The announcement on Friday said that 117,000 jobs were created this month, lowering the unemployment rate from 9.2 to 9.1 per cent.
Economists predict at least 125,000 jobs are needed to accommodate new entrants to the work force in order to keep up with the growing population, and 250,000 jobs are needed bring about a significant decline in the unemployment rate.
The economy needs to expand at an annual rate of at least 2.5 per cent to keep the unemployment rate from rising.
The labour department report also revised upward the data for the previous two months, which had originally raised concerns that the economy had flat-lined.
“What the numbers actually reflect is that the economy is adding jobs, but it’s not adding enough jobs,” Al Jazeera’s Patty Culhane reported from Ekhart, Indiana, on Friday.
“It doesn’t seem to these people in Indiana that it has gotten any better … What they know here is that they’re mad. They’re frustrated.
“People in Indiana are angrier than I’ve ever seen them with Washington DC.”
Offsetting job loss
The better-than-expected numbers came after markets worldwide fell sharply on worries that the data would show the US economy headed into stagnation.
The private sector generated 154,000 jobs in July, offsetting a loss of 37,000 positions in the public sector, many of which came from sweeping layoffs in the state of Minnesota as the government shut down due to a political fight over spending and union benefits.
Al Jazeera’s Rob Reynolds reports from Texas where jobs offer low pay and fewer benefits amid 8.2% unemployment
On average, economists had forecast only a net 84,000 jobs generated.
“Job gains occurred in health care, retail trade, manufacturing and mining,” the labour department said.
“The decline was almost entirely due to the partial government shutdown in Minnesota.”
The labour department revised the figures for June to 46,000 net jobs [from the original 25,000 estimate] and for May, 53,000 [from 18,000].
Though better than before, the three-month average remains well below the amount needed to accommodate new entrants to the workforce, and that is besides a cut to the overall official number of 14.1m US citizens without jobs.
The US stock market also opened better than expected on Friday, which has largely been attributed to the labour department’s job report.
Long way to go
But the economy still has a long way to go to recover its losses over the past two and a half years.
The US stock market closed on Friday after a shaky day, where the market opened positively, but bounced back and forth, closing not far from where it had started.

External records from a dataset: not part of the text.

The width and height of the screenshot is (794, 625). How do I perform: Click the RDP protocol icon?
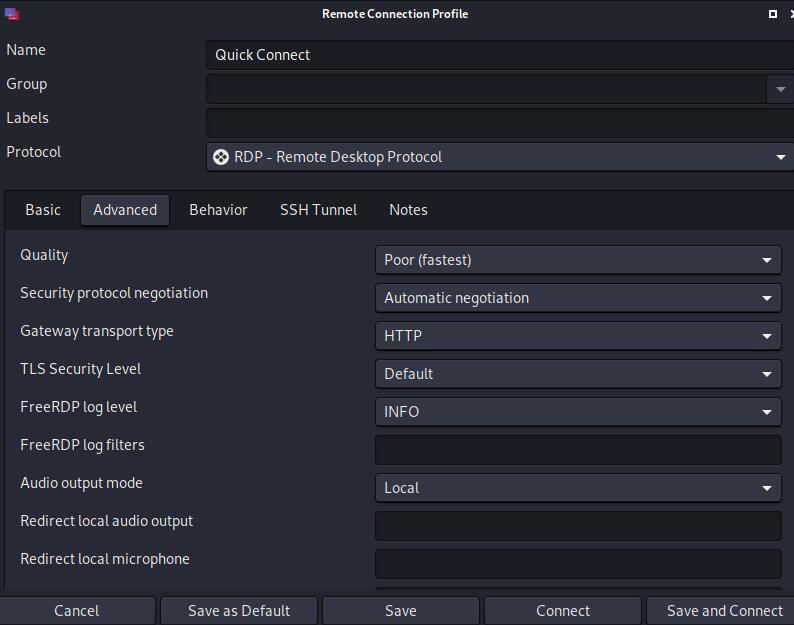click(x=221, y=157)
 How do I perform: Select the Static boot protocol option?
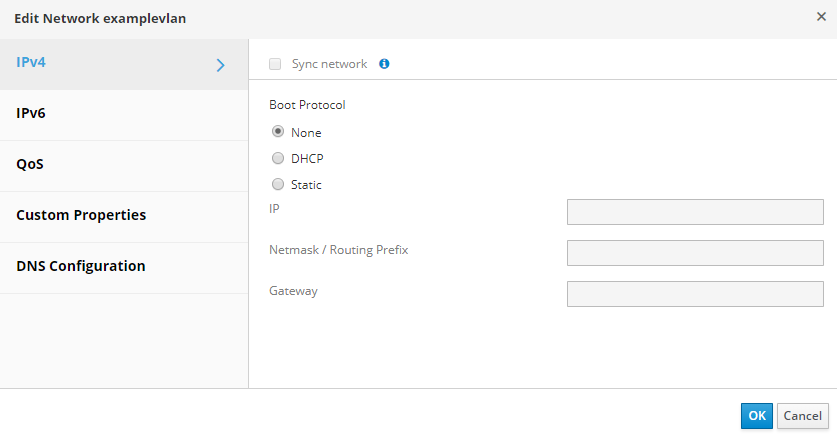[x=278, y=184]
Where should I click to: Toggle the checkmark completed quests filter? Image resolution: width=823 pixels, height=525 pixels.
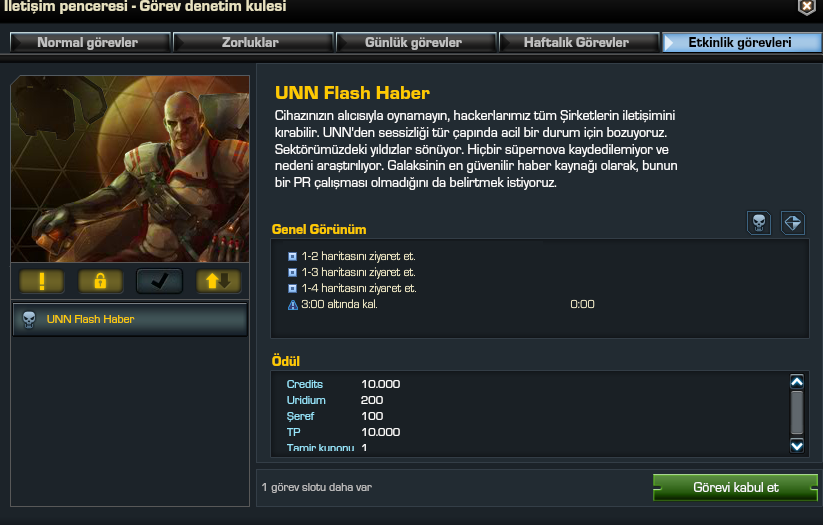point(160,281)
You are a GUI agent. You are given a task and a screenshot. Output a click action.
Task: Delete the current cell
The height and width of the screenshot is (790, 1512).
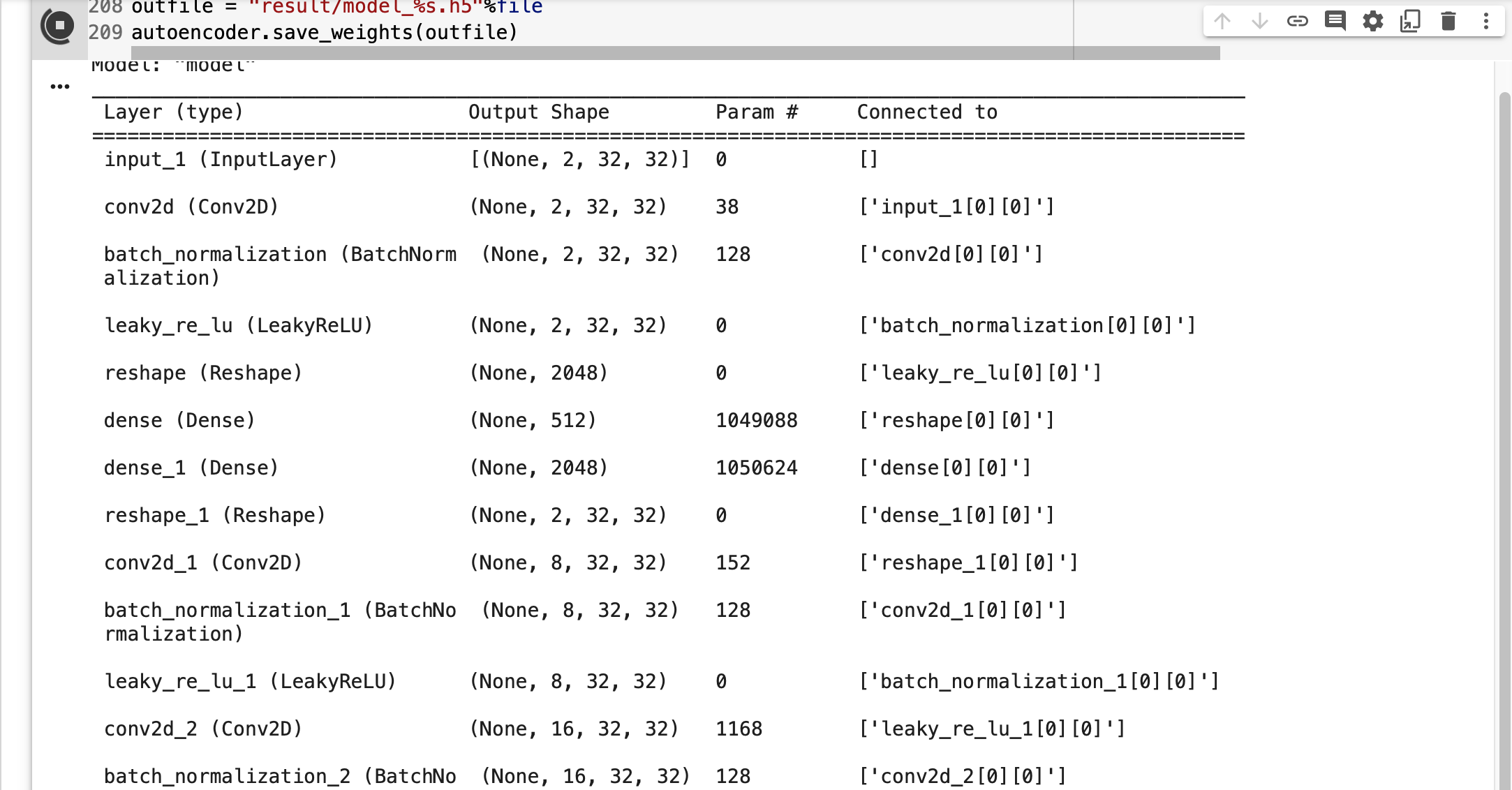click(x=1448, y=22)
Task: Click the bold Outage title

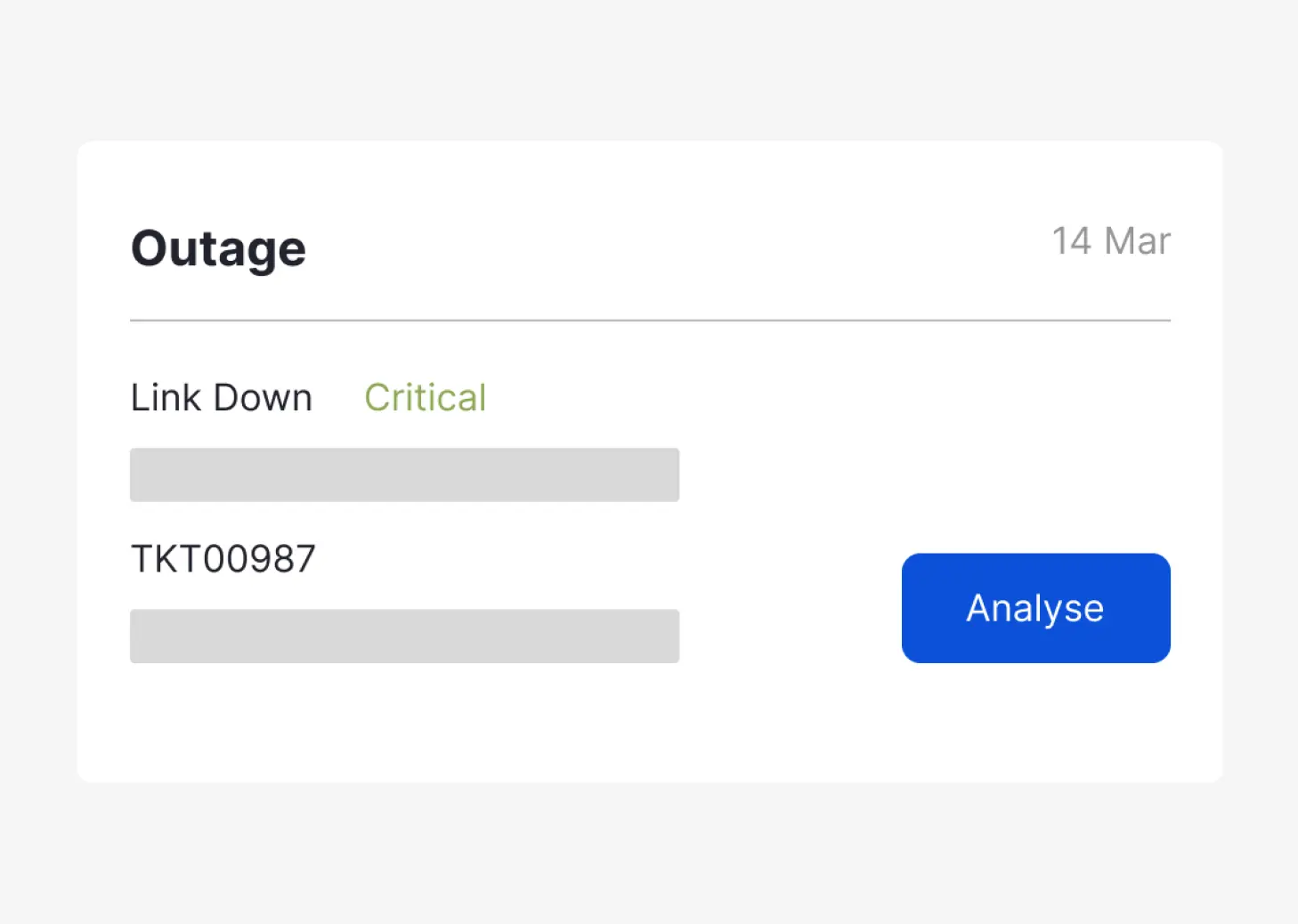Action: point(218,248)
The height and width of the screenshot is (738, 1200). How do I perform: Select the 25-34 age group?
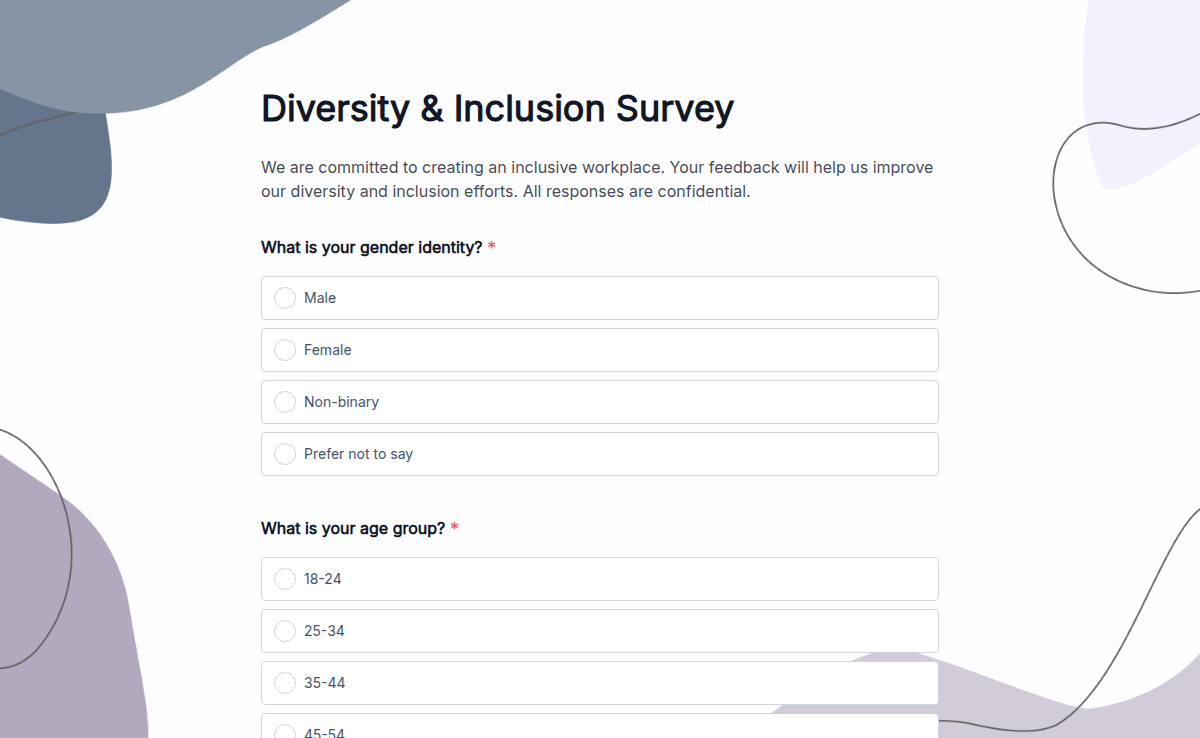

The major Dow Jones closed up 0.5 per cent, Standard & Poor closed down 0.1 per cent, and Nasdaq closed down 0.9 per cent.
That came after Thursday’s close in which the Dow lost 513 points – its biggest loss since 2008.
“Clearly, the country and the markets are still nervous and still a little uncertain,” Al Jazeera’s Kristin Saloomey reported from Wall Street in New York City.
“The jobs that were lost in the first recession have not been recovered … but things are a little more positive here on Wall Street.”
Earlier in the day, European markets fell on deepening fears about a debt crisis in the European Union and concerns about US economic growth.
London’s FTSE-100, Paris’ CAC-40 and Frankfurt’s DAX indices all opened down over three per cent on Friday.
After the sharp initial drop, all three indices had recovered slightly by 1200GMT, with the British FTSE-100 at 5,282 points, the German DAX at 6,300 and the French CAC at 3,309.
Earlier, Asian markets also fell steeply, after heavy losses in European trading through the day on Thursday.